## Task description
List every line of the material below that contains the string "header", matching case exactly.

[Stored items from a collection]
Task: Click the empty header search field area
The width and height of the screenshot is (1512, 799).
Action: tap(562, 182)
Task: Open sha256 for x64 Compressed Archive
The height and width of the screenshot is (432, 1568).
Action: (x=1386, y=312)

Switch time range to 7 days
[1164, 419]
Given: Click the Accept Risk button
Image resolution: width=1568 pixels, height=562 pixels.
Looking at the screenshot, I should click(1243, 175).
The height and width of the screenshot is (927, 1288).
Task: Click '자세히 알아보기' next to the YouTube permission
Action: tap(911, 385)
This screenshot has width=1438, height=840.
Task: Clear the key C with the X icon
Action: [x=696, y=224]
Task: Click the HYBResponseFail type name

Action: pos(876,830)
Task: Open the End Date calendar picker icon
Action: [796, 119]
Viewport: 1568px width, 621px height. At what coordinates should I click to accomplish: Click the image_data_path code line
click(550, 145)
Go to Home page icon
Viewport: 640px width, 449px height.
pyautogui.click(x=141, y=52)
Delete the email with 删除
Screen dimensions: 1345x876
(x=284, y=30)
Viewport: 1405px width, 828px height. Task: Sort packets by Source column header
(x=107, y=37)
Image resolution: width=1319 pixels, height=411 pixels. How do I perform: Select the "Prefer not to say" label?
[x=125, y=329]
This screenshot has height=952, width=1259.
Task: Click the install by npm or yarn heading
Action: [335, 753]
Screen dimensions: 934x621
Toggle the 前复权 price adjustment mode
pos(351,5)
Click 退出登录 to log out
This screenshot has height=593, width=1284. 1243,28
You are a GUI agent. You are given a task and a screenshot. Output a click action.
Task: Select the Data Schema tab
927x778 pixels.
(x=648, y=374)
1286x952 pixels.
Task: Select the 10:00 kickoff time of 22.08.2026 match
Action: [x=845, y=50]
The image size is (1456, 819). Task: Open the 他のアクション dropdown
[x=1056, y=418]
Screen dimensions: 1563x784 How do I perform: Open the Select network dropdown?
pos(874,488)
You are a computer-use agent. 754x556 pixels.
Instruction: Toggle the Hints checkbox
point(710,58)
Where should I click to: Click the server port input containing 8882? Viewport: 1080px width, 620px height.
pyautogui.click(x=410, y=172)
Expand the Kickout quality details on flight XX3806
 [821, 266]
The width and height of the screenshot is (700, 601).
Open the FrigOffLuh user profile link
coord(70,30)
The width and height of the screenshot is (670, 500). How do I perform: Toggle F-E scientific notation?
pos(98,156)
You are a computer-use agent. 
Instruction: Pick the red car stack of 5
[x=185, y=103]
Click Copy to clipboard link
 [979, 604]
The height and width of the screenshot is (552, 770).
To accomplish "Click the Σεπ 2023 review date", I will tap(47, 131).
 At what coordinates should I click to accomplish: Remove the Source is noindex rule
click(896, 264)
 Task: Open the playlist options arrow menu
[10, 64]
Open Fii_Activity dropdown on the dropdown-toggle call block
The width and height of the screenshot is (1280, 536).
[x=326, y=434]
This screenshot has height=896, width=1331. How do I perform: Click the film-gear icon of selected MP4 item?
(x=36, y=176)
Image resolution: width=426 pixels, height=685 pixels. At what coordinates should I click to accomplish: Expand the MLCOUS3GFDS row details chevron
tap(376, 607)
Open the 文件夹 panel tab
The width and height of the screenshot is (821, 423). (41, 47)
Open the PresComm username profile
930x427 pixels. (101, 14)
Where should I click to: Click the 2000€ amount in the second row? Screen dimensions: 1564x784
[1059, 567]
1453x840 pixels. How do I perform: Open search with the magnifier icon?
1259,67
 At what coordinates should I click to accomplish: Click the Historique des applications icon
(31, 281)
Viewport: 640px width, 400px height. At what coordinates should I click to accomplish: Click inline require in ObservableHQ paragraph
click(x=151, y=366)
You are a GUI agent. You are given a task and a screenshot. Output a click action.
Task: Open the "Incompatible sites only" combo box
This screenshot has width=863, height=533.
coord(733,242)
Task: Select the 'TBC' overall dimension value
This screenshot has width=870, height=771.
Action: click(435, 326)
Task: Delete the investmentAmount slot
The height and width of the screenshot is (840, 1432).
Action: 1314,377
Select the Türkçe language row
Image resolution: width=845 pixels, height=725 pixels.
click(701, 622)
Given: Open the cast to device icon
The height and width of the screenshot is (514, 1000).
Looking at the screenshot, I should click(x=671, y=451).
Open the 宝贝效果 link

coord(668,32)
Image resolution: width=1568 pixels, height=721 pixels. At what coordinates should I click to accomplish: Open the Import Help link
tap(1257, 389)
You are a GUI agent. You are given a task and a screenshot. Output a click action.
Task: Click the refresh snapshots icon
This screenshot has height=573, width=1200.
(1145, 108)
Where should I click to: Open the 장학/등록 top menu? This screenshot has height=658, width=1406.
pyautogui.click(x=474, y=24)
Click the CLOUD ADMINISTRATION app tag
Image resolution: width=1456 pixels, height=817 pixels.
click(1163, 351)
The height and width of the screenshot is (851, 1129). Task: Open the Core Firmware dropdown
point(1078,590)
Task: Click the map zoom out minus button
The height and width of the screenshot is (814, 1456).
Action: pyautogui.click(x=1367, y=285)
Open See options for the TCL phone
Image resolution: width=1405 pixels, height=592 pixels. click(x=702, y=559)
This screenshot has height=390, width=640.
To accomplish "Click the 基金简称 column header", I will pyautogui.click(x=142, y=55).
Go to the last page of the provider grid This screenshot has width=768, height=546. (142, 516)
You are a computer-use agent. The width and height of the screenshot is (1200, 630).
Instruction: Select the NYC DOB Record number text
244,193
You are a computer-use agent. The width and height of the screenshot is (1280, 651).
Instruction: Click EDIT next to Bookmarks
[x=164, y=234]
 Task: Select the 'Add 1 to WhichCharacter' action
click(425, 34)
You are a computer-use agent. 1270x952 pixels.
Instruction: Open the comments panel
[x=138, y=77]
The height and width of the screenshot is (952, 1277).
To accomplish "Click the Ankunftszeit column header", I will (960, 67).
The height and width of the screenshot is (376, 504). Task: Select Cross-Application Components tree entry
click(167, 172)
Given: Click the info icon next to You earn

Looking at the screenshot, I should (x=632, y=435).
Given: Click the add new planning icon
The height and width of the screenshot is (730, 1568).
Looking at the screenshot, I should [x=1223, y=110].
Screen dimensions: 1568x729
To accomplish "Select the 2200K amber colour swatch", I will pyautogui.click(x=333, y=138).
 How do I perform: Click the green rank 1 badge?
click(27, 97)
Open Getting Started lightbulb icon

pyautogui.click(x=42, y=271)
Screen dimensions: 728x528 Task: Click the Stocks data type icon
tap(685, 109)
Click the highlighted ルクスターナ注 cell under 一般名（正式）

## Answer in full
Task: Click the empty header search field area
Viewport: 1405px width, 828px height. Task: Sort packets by Source column header
To accomplish "Click the 基金简称 column header", I will pyautogui.click(x=142, y=55).
To accomplish "Click the Ankunftszeit column header", I will (960, 67).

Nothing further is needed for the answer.